WHAT IS EXPECTED: Copy out again, unchanged, the line that contains "大骗局丨揭国产瑞士表:21世纪... (81, 1614)" and every line after it down to the last line of the data.

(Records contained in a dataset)
=== Section Start ===

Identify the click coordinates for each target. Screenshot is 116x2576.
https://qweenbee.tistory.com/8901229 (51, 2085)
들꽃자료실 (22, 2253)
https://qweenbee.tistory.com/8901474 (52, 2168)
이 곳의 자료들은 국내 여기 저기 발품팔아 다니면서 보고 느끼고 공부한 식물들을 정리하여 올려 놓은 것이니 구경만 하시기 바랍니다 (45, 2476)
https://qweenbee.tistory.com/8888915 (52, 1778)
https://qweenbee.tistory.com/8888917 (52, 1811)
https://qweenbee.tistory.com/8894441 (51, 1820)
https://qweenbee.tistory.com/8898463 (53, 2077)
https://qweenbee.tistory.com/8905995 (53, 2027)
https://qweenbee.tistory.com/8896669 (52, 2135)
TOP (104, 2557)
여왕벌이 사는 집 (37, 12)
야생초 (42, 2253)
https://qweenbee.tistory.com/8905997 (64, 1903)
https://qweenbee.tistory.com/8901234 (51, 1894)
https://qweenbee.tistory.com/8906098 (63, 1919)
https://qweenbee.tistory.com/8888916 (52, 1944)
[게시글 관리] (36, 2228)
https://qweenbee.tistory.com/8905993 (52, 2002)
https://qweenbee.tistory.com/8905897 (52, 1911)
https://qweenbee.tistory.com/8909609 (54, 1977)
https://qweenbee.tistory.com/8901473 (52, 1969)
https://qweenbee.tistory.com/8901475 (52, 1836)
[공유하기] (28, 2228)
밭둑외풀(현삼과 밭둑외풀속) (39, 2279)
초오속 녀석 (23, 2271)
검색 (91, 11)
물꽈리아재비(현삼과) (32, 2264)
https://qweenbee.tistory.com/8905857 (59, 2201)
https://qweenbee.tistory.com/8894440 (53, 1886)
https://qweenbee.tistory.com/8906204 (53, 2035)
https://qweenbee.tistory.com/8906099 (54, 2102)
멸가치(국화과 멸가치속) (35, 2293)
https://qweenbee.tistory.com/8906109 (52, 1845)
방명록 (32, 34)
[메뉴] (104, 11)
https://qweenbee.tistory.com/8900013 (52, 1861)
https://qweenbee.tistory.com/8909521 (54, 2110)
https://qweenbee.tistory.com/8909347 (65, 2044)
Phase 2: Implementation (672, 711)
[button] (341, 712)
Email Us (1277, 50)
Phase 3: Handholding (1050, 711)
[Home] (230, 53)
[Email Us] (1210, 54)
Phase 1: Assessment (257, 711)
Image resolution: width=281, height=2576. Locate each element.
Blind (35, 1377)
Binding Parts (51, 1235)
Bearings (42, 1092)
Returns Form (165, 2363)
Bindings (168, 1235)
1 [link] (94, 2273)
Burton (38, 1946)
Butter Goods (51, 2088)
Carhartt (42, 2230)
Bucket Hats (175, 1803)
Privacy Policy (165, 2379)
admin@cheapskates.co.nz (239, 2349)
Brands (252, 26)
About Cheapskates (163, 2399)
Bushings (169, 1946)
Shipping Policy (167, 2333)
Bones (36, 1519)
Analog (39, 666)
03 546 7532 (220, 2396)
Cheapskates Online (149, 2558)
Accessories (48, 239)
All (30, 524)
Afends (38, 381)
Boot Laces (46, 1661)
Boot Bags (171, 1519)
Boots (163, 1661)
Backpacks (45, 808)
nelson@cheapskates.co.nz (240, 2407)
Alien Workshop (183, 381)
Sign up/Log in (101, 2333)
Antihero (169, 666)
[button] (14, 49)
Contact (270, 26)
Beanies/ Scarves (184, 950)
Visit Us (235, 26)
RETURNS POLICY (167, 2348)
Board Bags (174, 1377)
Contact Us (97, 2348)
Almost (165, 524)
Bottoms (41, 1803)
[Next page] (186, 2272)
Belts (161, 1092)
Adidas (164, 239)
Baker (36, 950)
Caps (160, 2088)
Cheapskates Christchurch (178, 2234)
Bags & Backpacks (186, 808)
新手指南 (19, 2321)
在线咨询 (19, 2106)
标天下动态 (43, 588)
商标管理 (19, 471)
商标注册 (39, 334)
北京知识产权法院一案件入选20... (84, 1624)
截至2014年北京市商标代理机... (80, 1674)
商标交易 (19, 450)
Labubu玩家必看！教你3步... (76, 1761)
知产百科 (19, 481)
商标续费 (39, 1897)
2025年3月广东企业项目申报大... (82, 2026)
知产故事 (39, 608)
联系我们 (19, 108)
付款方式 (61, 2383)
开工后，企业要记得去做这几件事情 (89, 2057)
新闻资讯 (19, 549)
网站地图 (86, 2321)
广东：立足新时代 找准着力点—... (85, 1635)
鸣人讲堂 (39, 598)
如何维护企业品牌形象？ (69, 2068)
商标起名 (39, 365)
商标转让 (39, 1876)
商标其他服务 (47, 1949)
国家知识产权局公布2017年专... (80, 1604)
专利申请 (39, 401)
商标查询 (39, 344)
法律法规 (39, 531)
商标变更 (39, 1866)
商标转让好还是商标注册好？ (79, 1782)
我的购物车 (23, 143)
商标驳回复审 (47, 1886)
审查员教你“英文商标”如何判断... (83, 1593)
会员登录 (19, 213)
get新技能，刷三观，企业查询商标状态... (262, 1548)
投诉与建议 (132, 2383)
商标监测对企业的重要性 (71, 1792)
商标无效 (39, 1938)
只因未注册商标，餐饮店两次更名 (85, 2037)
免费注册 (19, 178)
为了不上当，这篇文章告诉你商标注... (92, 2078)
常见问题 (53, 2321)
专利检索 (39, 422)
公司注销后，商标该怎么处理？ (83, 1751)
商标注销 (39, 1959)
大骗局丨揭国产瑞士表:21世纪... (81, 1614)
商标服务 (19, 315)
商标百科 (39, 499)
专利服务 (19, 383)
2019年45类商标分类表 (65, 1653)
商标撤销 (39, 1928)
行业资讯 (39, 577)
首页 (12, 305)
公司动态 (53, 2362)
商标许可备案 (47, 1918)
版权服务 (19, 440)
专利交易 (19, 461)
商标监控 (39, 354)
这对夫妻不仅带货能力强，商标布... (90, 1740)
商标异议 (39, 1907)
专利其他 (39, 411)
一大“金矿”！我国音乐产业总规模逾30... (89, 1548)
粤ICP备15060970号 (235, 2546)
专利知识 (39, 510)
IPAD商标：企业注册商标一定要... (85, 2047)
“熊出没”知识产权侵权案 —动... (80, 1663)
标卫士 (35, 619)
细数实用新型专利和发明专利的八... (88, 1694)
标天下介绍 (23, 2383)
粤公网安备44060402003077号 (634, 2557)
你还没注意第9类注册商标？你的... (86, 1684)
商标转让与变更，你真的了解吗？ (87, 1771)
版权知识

=== Section End ===

ANSWER TO THIS PROBLEM:
大骗局丨揭国产瑞士表:21世纪... (81, 1614)
商标服务 (19, 315)
商标百科 (39, 499)
专利服务 (19, 383)
2019年45类商标分类表 (65, 1653)
商标撤销 (39, 1928)
行业资讯 (39, 577)
首页 (12, 305)
公司动态 (53, 2362)
商标许可备案 (47, 1918)
版权服务 (19, 440)
专利交易 (19, 461)
商标监控 (39, 354)
这对夫妻不仅带货能力强，商标布... (90, 1740)
商标异议 (39, 1907)
专利其他 (39, 411)
一大“金矿”！我国音乐产业总规模逾30... (89, 1548)
粤ICP备15060970号 (235, 2546)
专利知识 (39, 510)
IPAD商标：企业注册商标一定要... (85, 2047)
“熊出没”知识产权侵权案 —动... (80, 1663)
标卫士 (35, 619)
细数实用新型专利和发明专利的八... (88, 1694)
标天下介绍 (23, 2383)
粤公网安备44060402003077号 (634, 2557)
你还没注意第9类注册商标？你的... (86, 1684)
商标转让与变更，你真的了解吗？ (87, 1771)
版权知识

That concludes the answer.